Now let's look at how the ruling in the Sadler case was different.
With 18 laps to go, Keselowski was the race leader and chose the inside line in front of Penske Racing teammate Sam Hornish Jr. Sadler was the No. 2 starter and had fourth-place Austin Dillon – a Richard Childress Racing teammate – behind him.
Keselowski started the race in the restart zone, but then he appeared to check up (hit his brakes or got out of the gas). At the same time, teammate Sam Hornish Jr. gave him a push which caused Keselowski to spin his tires.
Sadler had already hit the gas and contended it was too late to stop, especially since he was being pushed by Dillon. But that wasn't an excuse for Sadler to be so far ahead, Pemberton said.
"(Keselowski) went first and was in front of Elliott at the start, and then he checks up like he does every week and false-started," team owner Richard Childress said. "I mean, that's racing. These guys are doing what they have to do to win, but I hate to lose one and I hate to see Elliott and those guys lose like that, too."
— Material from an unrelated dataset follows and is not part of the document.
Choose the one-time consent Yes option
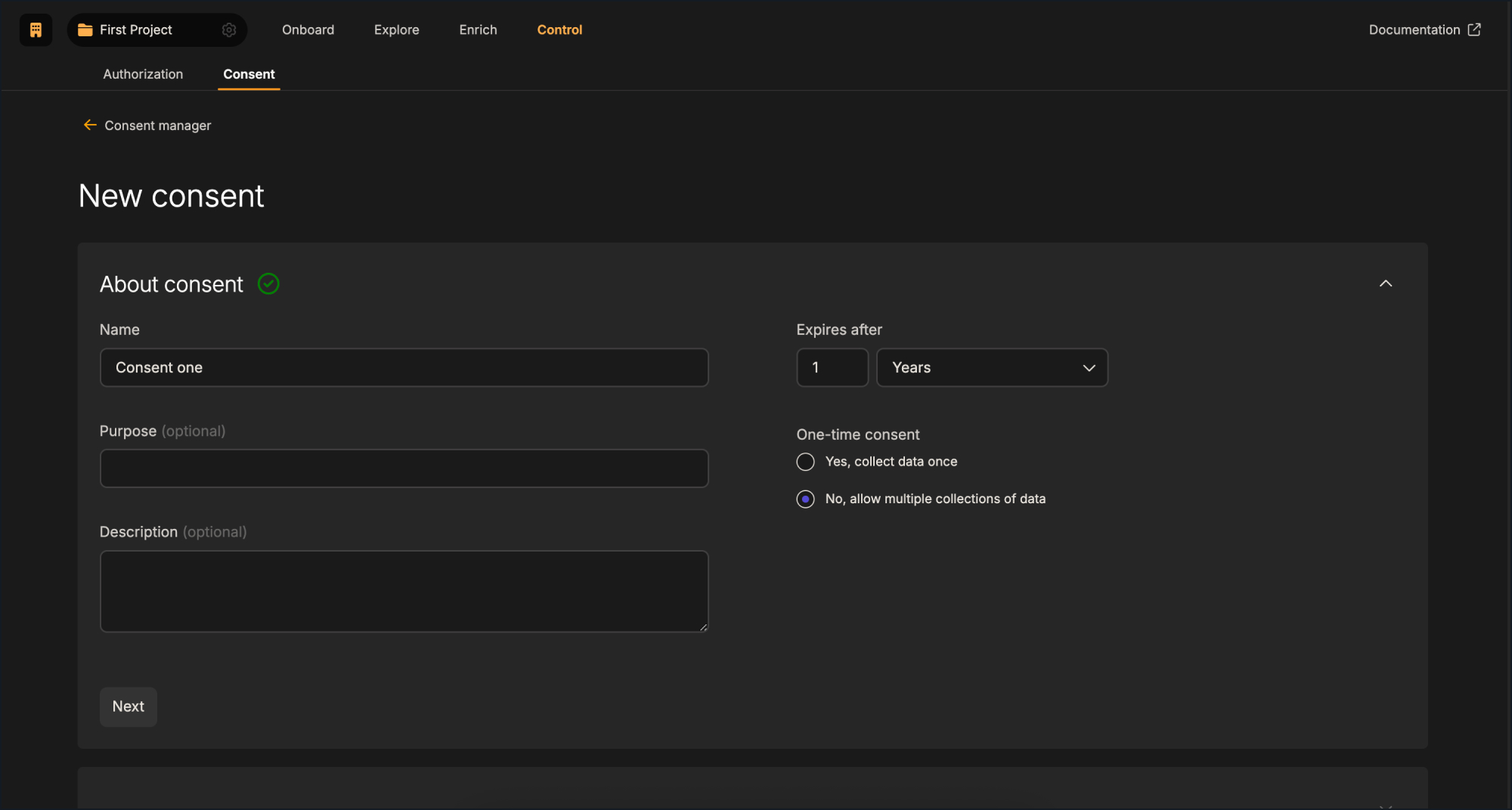 [x=805, y=462]
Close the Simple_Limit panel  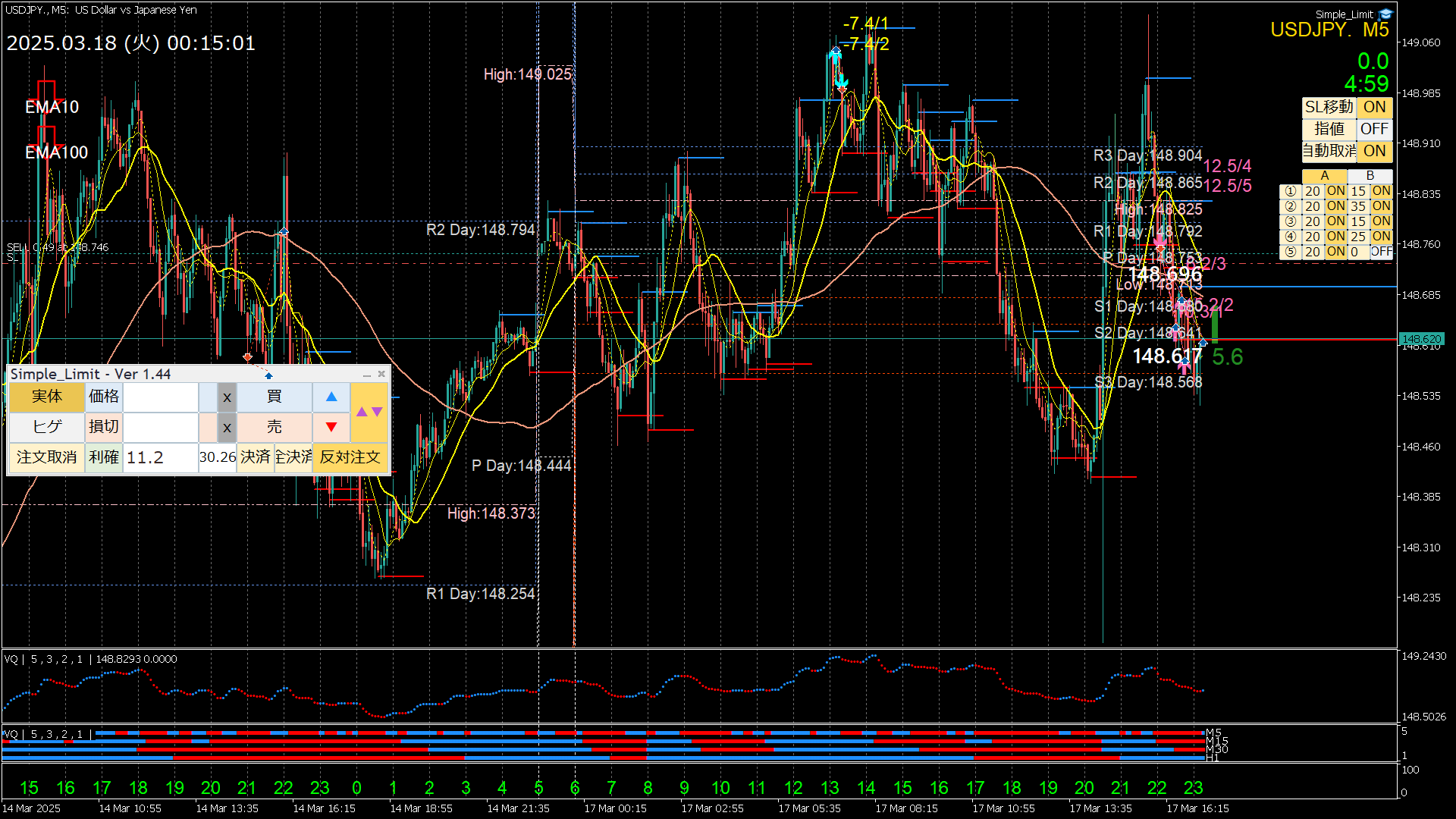tap(381, 375)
NASCAR considers that sort of "gamesmanship" to be legal, Pemberton said. Officials permit drivers to use varying speeds and strategies when starting the race, and Keselowski is particularly known for using those tricks.
While NASCAR agreed Sadler technically did not "jump the restart" – which is taking off before the leader – he did beat the No. 1 starter to the line. Sadler should have given the position back, NASCAR said, and he wouldn't have been penalized.
But Sadler – who said he had his "heart ripped out of my chest" – said he had no idea what he did wrong or what he should do in the same situation if it happened again.
"I asked them, 'What would the protocol be?'" Sadler said. "... It's just like missing a shift. Do I stop and wait for him to get his shifting right? Do I stop and wait or him to get his tires? Oh yeah, and I'm getting pushed by the 3 car, who is also getting pushed by the 43.
"I don't know the protocol, and they did not give me one."
Pemberton said he was sympathetic to Sadler's situation, but the explanation was not enough.
"Their contention is they didn't jump the start and they were being pushed across the line and it was kind of out of his hands," Pemberton said. "I understand that argument, but that's not the way the rules go."